> _Objective_
Swap every "At what coordinates should I click to accomplish" in the items below for "Where should I click to" and change nothing else. Leave the pictures out of your answer.

-- begin --

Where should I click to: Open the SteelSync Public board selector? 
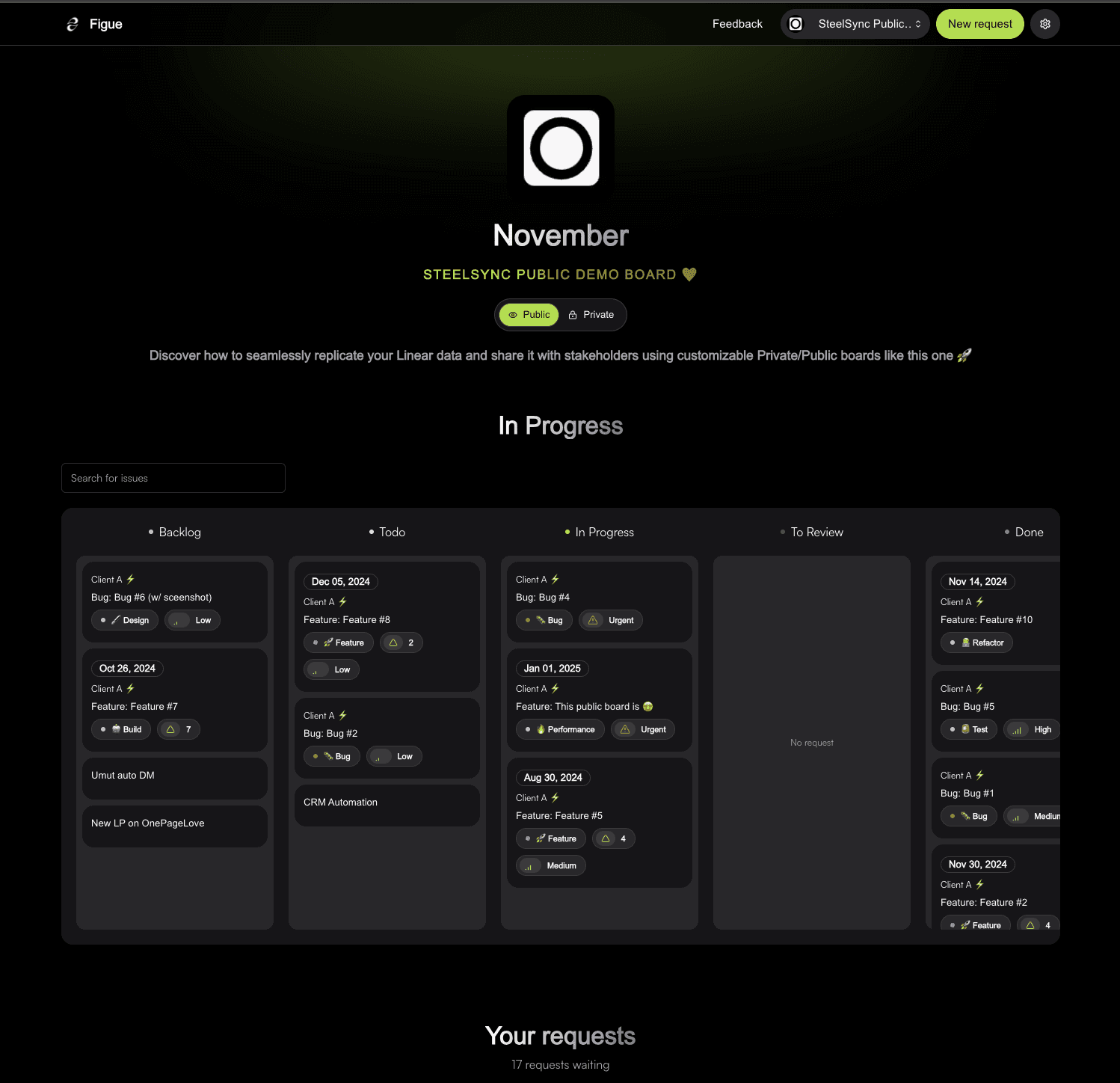[855, 23]
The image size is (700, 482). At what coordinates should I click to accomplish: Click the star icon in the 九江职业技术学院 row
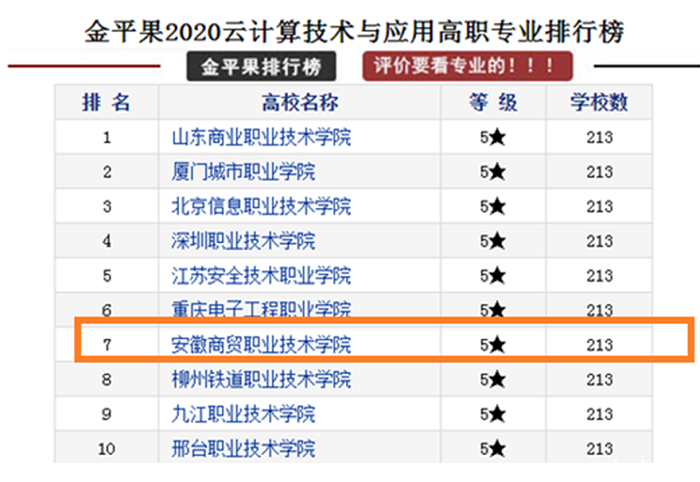(x=498, y=414)
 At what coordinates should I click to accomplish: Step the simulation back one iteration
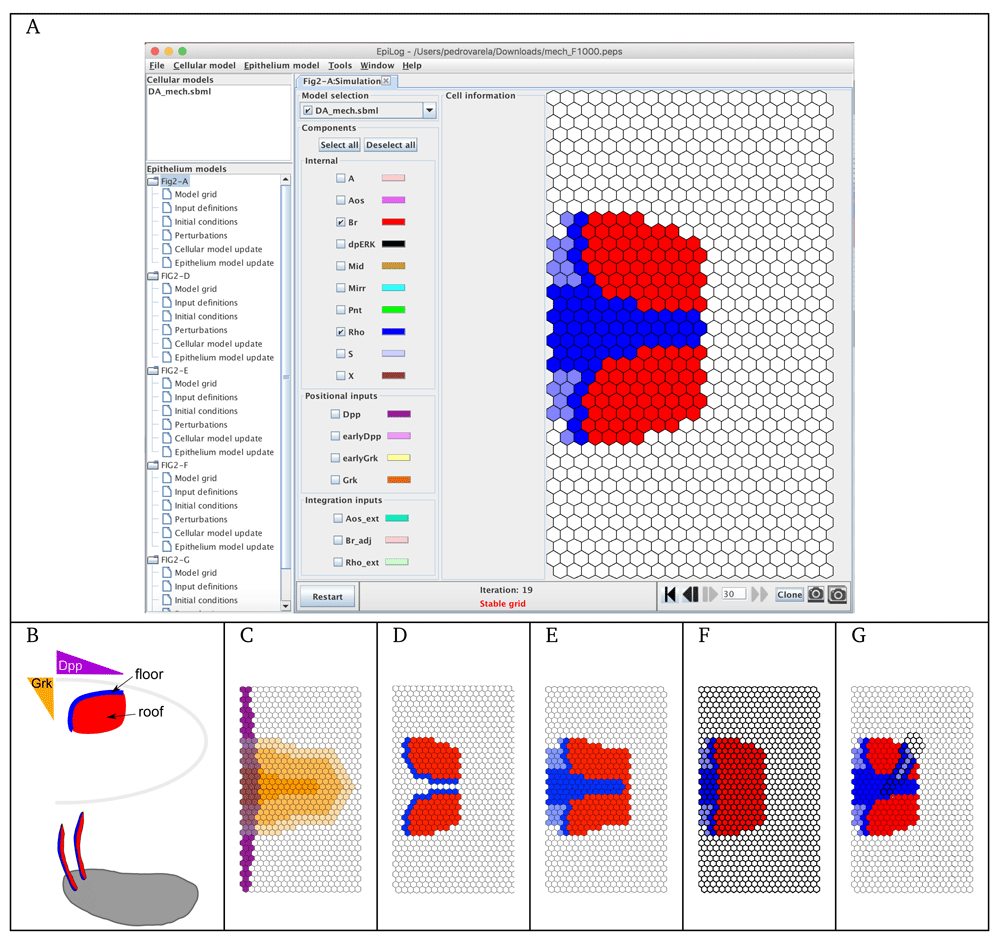[x=690, y=593]
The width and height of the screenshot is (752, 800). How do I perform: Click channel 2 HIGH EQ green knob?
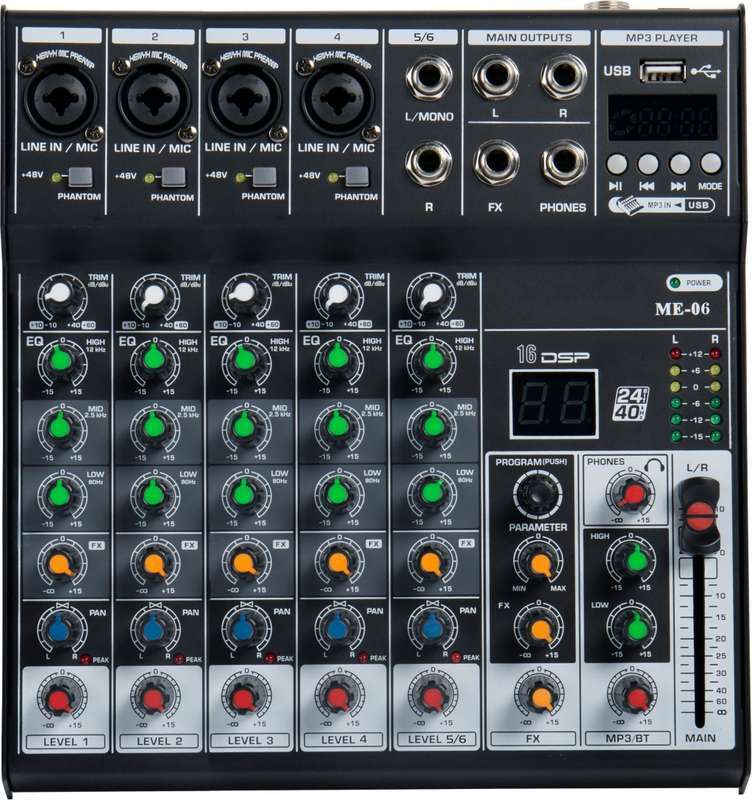coord(153,358)
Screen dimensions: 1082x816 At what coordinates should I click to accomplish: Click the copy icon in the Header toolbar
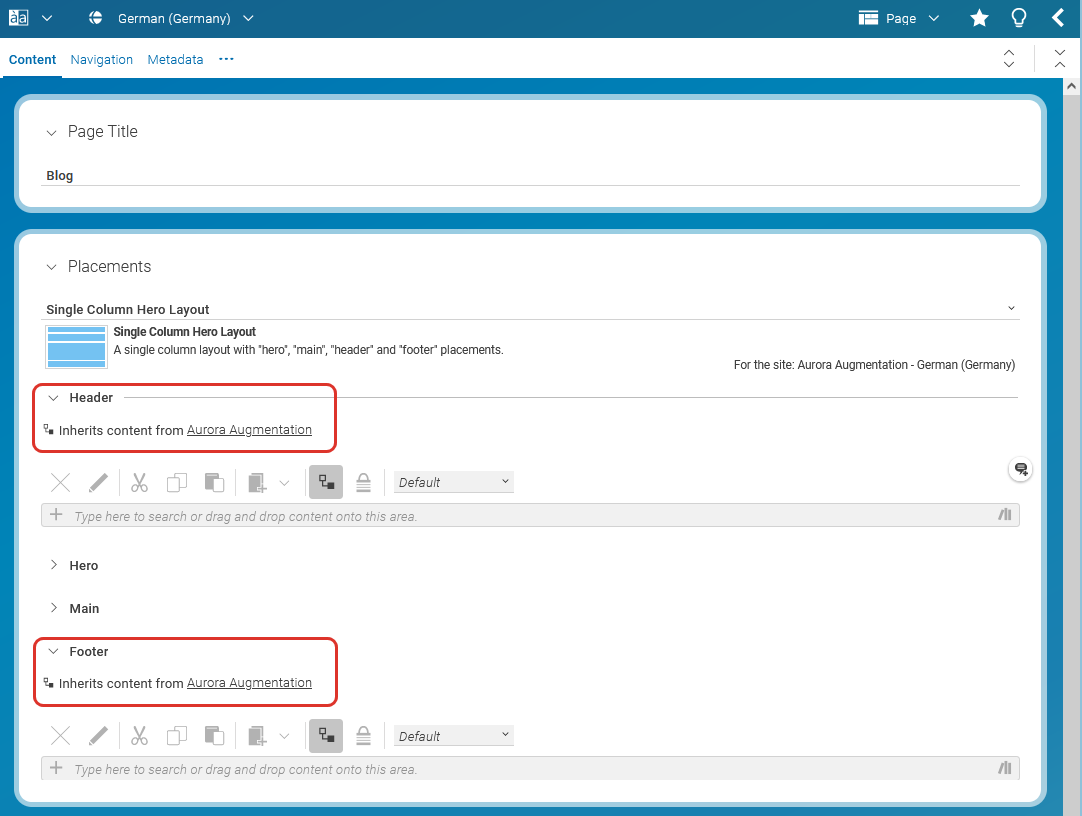177,482
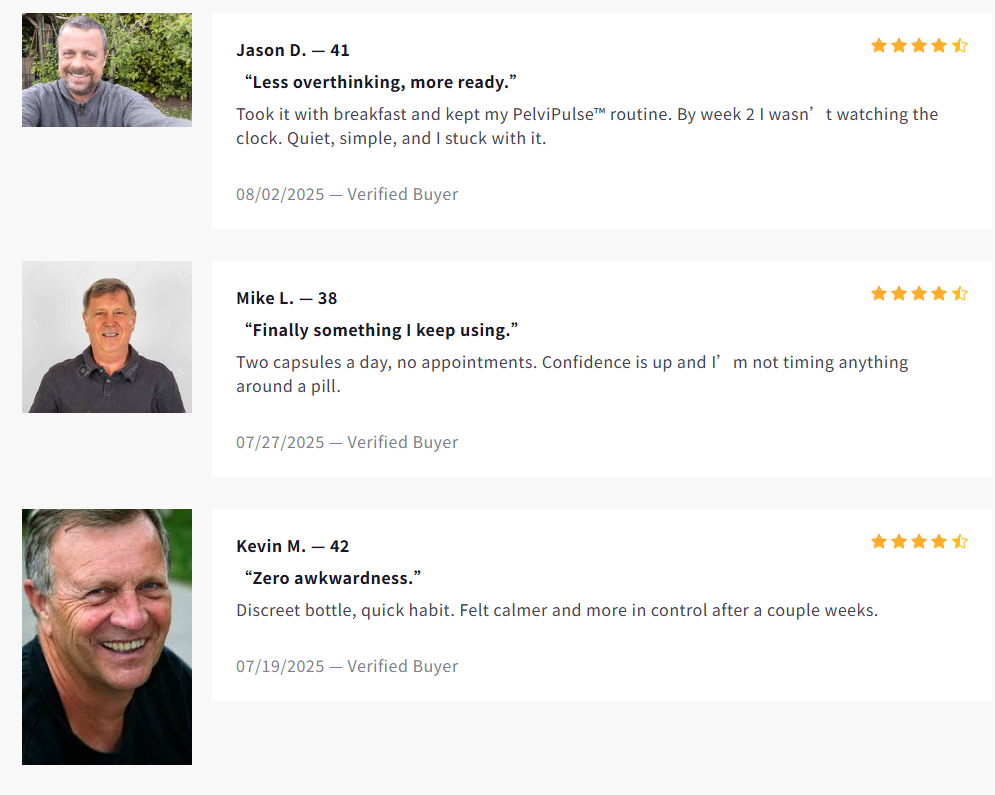The width and height of the screenshot is (995, 795).
Task: Click the 07/19/2025 Verified Buyer label
Action: pos(347,666)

-- end --

> _Response to this exercise_
Where should I click to: Open the SteelSync Public board selector? 
[855, 23]
The image size is (700, 482). Where should I click to: Click the star icon in the 九江职业技术学院 row
(x=498, y=414)
 Where should I click to: Step the simulation back one iteration
[x=690, y=593]
The width and height of the screenshot is (752, 800). How do I perform: Click channel 2 HIGH EQ green knob?
coord(153,358)
Screen dimensions: 1082x816 Where should I click to: Click the copy icon in the Header toolbar
177,482
The width and height of the screenshot is (995, 795).
Task: Click the 07/19/2025 Verified Buyer label
Action: pos(347,666)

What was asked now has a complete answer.